• Tarefas a realizar
1. No texto sobre os anticorpos contra o VIH, qual é a taxa de eficácia atribuída aos anticorpos isolados anteriormente?
2. Reproduza, do texto sobre os anticorpos contra o VIH, o trecho que vai de "Segundo o Prof." até "Farmácia de Lisboa.", sem qualquer alteração.
3. Retome o texto sobre os anticorpos contra o VIH a partir do ponto em que termina.

• Texto fornecido
##########

Segundo o Prof. Doutor João Gonçalves, «logo que uma pessoa se infecta com o VIH, os anticorpos têm cerca de dois dias para neutralizar o vírus no organismo».
Um grupo de investigação do National Institute of Allergy and Infectious Diseases (NIAID), liderado pelo Prof. John Mascola, descobriu dois anticorpos capazes de neutralizar cerca de 90% das estirpes do VIH, em laboratório. «Até agora, os anticorpos isolados anteriormente obtiveram uma taxa de eficácia de 60%», diz o Prof. Doutor João Gonçalves, investigador da Unidade de Retrovírus e Infecções Associadas (URIA) do Centro de Patogénese Molecular da Faculdade de Farmácia de Lisboa.
Com base nestes achados, os investigadores vão propor um ensaio clínico de uma vacina, primeiro em animais e, posteriormente, em humanos. «Através de uma glicoproteína gp120 modificada, foi possível expor os epítopos mais conservados do vírus e estimular a produção de anticorpos neutralizantes. Nesta linha de investigação, os cientistas testaram anticorpos contra 700 estirpes do VIH/SIDA.»

##########

• Linhas fornecidas
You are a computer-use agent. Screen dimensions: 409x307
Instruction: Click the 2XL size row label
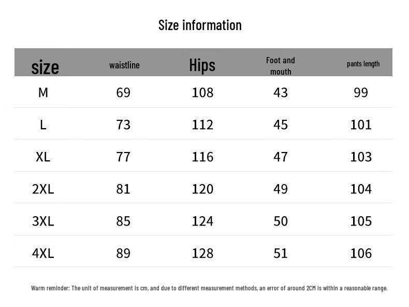[x=43, y=189]
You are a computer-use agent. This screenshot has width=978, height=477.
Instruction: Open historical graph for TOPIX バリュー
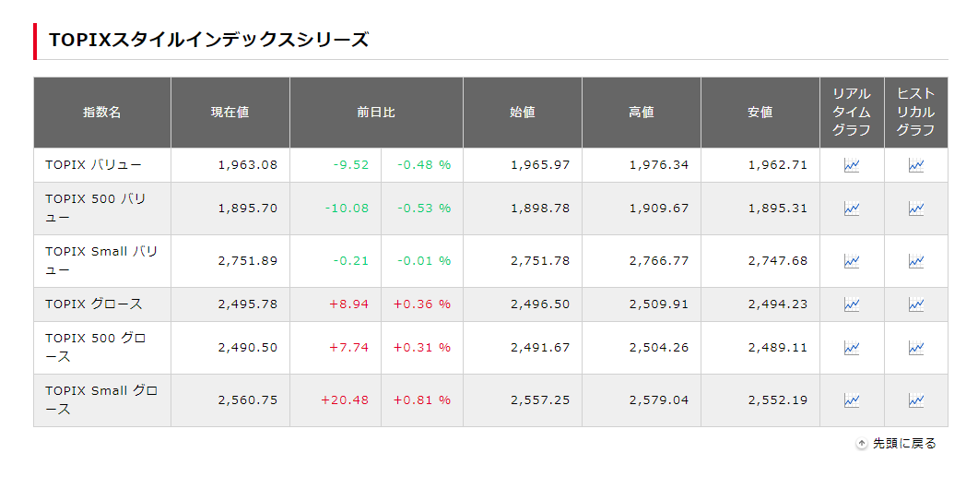pyautogui.click(x=915, y=165)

##########

• Lista de respostas
1. 60%

2.
Segundo o Prof. Doutor João Gonçalves, «logo que uma pessoa se infecta com o VIH, os anticorpos têm cerca de dois dias para neutralizar o vírus no organismo».
Um grupo de investigação do National Institute of Allergy and Infectious Diseases (NIAID), liderado pelo Prof. John Mascola, descobriu dois anticorpos capazes de neutralizar cerca de 90% das estirpes do VIH, em laboratório. «Até agora, os anticorpos isolados anteriormente obtiveram uma taxa de eficácia de 60%», diz o Prof. Doutor João Gonçalves, investigador da Unidade de Retrovírus e Infecções Associadas (URIA) do Centro de Patogénese Molecular da Faculdade de Farmácia de Lisboa.

3.
Segundo o investigador, o desafio que se coloca, doravante, é saber se o uso da proteína gp120 irá induzir forte imunidade e se irá neutralizar o vírus no organismo. «Com a produção deste antigénio, esperamos que, no prazo de um ano e meio, sensivelmente, se dê início ao ensaio clínico em humanos», adianta. Além da produção de anticorpos, outra das dificuldades dos investigadores será garantir a destruição das células infectadas. Esta tarefa é da responsabilidade dos linfócitos T. «Ainda não temos uma tecnologia que permita, em simultâneo, a estimulação de anticorpos e de linfócitos citotóxicos anti-VIH.»
Segundo o Prof. Doutor João Gonçalves, «logo que uma pessoa se infecta com o VIH, os anticorpos têm cerca de dois dias para neutralizar o vírus no organismo». Há um factor urgência, porque, a partir do momento em que o vírus penetra no sistema imunitário e invade uma célula CD4+, os anticorpos não conseguem cumprir o papel de eliminar o VIH do organismo. Apenas podem controlar a sua disseminação. «Hoje, sabemos que as zonas mais constantes da gp120 têm de ser apresentadas ao sistema imunitário da forma mais estrutural possível, a fim de os anticorpos neutralizarem o VIH», declara o investigador.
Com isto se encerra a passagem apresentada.